> REQUEST
Rewrite the records below as a numbered list, one line per item, with blank lines dropped. Leave the pictures out of your answer.

> TASK INPUTS
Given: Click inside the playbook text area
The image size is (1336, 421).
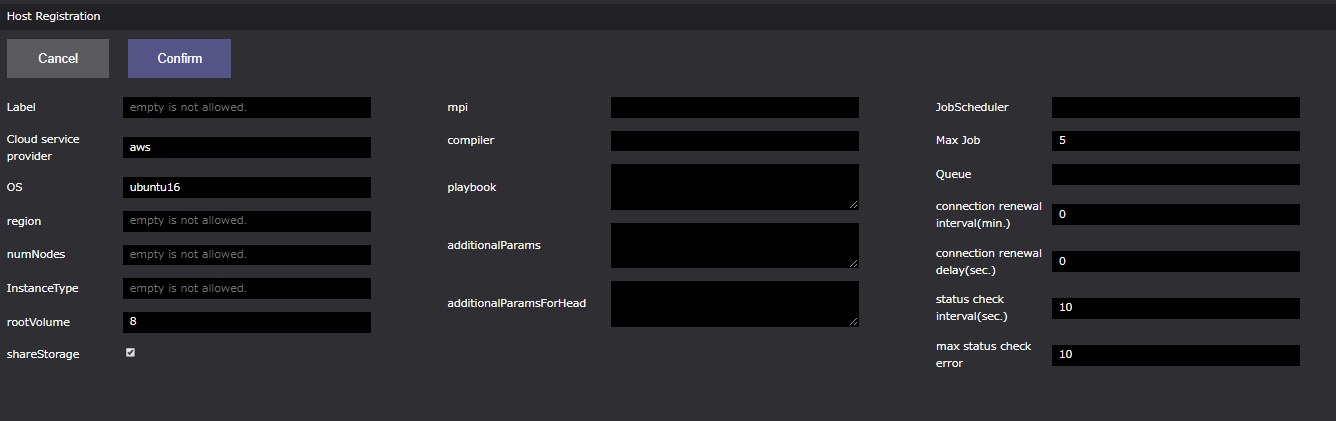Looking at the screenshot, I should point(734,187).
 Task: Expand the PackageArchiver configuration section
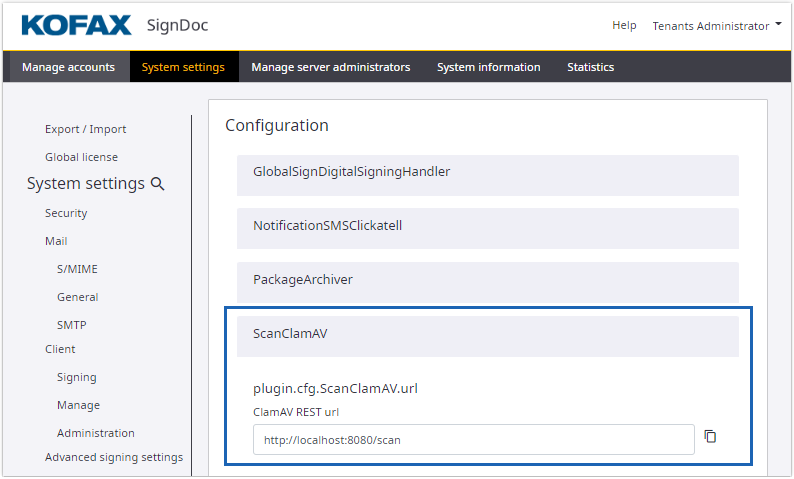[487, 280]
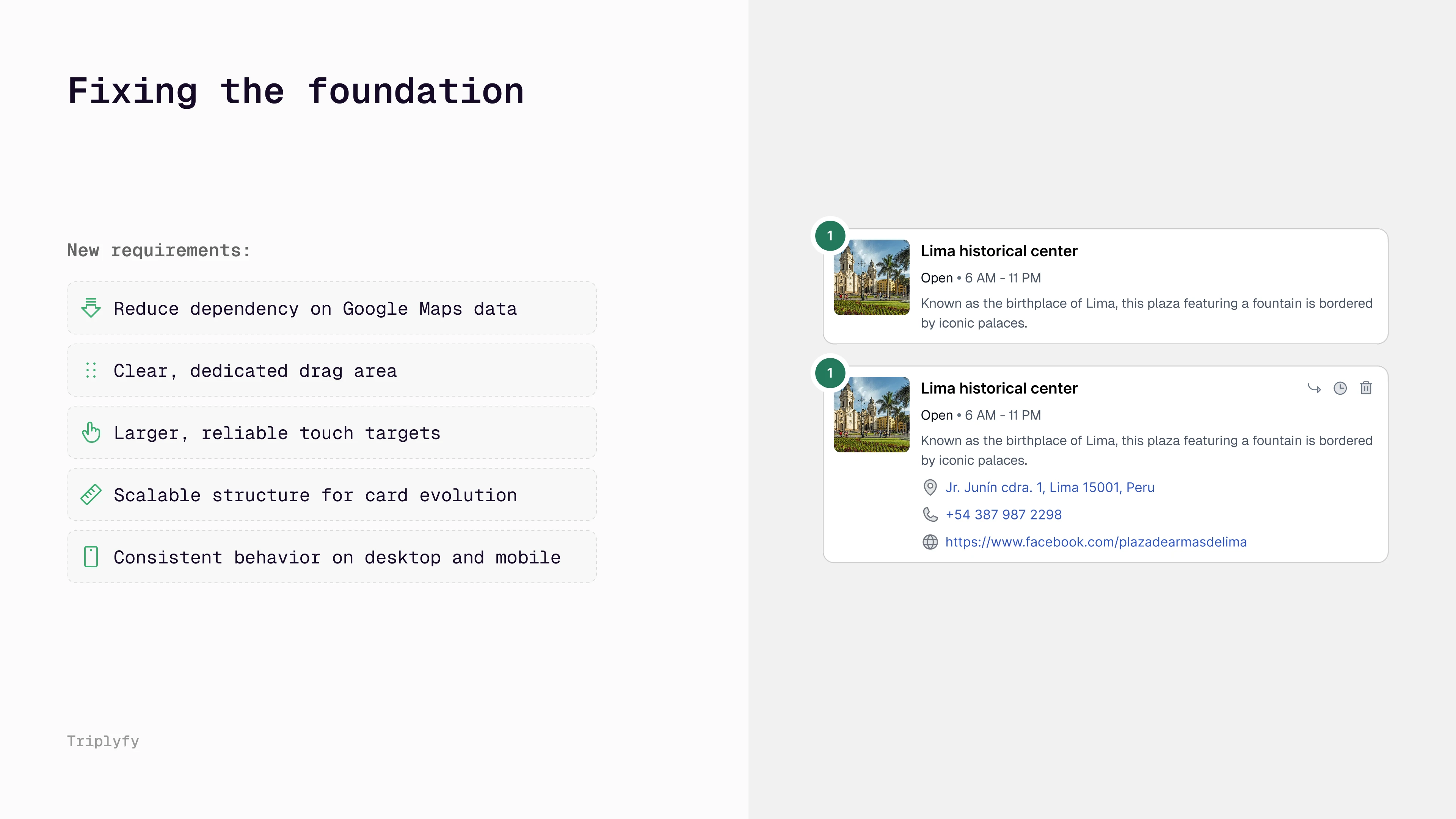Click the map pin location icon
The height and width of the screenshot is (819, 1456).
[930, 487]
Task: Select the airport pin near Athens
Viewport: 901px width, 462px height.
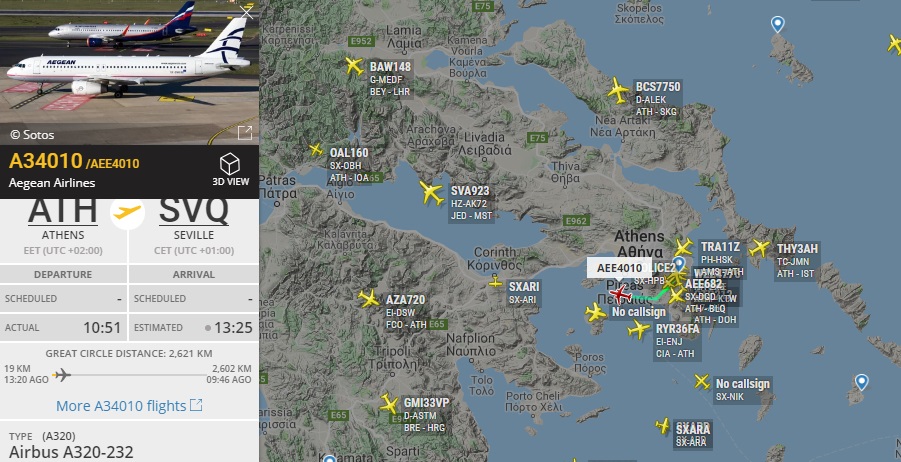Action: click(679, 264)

> ANSWER BELOW
1. Given: Click inside the playbook text area
2. The image size is (1336, 421).
3. Looking at the screenshot, I should point(734,187).
4.  Task: Expand the PackageArchiver configuration section
5. [487, 280]
6. Click the map pin location icon
7. The height and width of the screenshot is (819, 1456).
8. [930, 487]
9. Task: Select the airport pin near Athens
10. Viewport: 901px width, 462px height.
11. Action: click(679, 264)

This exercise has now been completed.